Di tempat pembenihan lele miliknya, Ahmad dibantu lima pekerja. Mereka kebagian tugas yang berbeda-beda, mulai dari penyortiran ikan, pemberian pakan, hingga pengiriman ke konsumen. “Karena benih ini sangat rentan, risiko kematiannya sangat tinggi, jadi harus ada tenaga ahlinya juga dalam mengelola,” tutur pria kelahiran 1991 itu.

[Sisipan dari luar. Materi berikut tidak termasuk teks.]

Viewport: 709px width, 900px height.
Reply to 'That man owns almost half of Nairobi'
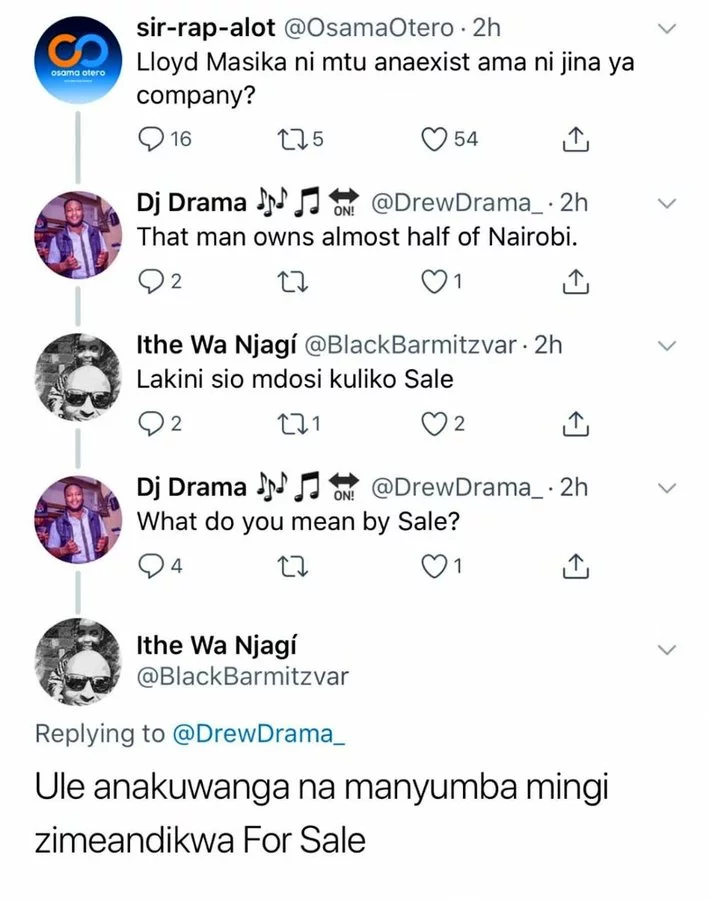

Ahmad kini memiliki 110 kolam benih lele di pekarangan rumahnya. Dari semua kolam itu, dia bisa memanen antara 150.000 hingga 300.000 benih lele per bulan. Sementara harga satu benih dia patok sebesar Rp200 saja. Dengan kata lain, omzet yang dia hasilkan setiap bulan berkisar antara Rp30 juta – Rp60 juta.
Benih lele mutiara Ahmad dipasarkan hingga Depok, Bogor, dan Bekasi. Di luar itu, produknya juga diminati para mitra petani lele yang ada di Sumurgede dan desa-desa sekitarnya.
Kiprah Ahmad dalam budi daya lele mutiara di desanya kini telah mendapat pengakuan dari pemerintah, baik pusat maupun daerah. Akhir 2020, dia berhasil mengantongi sertifikat cara pembenihan ikan yang baik dari KKP.